The phrase Brother’s Keeper keeps coming back to mind as I surf through more of the Netflix documentaries. I’ve seen a lot of them, probably too many. All the best ones speak to what we’re doing to the home planet, even the wonderfully gauzy Blue Planet series that my kids watch. The more we know the less we seem to be able to do about it. Or perhaps it’s just the fatigue factor. How many doom and gloom stories can you watch or read before you just don’t give a damn any more? Apparently, I must have a higher tolerance than most.
Fortunately there’s a built-in offset: all those other Netflix categories, months if not years of good diversion to keep you blissfully happy and distracted from your contract work waiting in your office.

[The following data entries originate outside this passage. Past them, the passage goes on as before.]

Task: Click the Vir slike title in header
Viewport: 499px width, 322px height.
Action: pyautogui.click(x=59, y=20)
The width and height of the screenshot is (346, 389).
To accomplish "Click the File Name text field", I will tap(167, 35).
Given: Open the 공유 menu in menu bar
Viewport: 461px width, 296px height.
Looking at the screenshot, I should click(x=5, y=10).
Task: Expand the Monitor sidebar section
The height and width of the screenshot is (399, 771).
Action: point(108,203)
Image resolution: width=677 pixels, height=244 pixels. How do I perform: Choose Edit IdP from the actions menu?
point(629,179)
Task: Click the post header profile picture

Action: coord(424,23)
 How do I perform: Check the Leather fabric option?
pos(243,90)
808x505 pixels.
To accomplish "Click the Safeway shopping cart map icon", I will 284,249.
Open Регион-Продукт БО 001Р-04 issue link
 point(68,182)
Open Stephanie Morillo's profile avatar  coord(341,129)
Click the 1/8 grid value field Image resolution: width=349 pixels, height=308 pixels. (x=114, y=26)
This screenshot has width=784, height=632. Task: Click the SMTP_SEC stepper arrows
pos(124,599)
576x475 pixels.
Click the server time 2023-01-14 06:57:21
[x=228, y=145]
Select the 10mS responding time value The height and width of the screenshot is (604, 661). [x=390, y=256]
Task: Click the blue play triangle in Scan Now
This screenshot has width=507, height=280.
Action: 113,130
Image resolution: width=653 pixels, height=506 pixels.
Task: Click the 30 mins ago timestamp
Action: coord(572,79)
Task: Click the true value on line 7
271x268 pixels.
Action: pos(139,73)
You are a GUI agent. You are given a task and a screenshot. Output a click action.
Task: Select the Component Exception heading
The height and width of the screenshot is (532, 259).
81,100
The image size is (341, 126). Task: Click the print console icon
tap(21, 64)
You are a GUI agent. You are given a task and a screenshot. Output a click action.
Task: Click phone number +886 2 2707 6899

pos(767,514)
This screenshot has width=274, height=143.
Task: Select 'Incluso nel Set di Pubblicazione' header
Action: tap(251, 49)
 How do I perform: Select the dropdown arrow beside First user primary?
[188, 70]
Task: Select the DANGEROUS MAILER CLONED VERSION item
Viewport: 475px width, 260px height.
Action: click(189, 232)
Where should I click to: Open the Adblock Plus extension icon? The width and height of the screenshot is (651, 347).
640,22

All I can say is, thank God I had an excuse today. The weather was grey and wet, so a movie might be forgiven. But if it were sunny and warm it would have been a whole other temptation. Maybe what I need is a perky teacher and some cruel classmates to keep me in line. Can I get something like that online?
“Doom & Gloom” documentaries are a surefire cure for insomnia, at least for moi. Thanks for the post, interesting observations.
ReplyDeleteThey do, don't they! We often resort to that, and Netflix is far cheaper than sleeping pills. I wonder what the G&Ds do to our dreams though...
ReplyDeletePerhaps make us dream of solutions?
ReplyDeleteI wish I were that good. Or dedicated!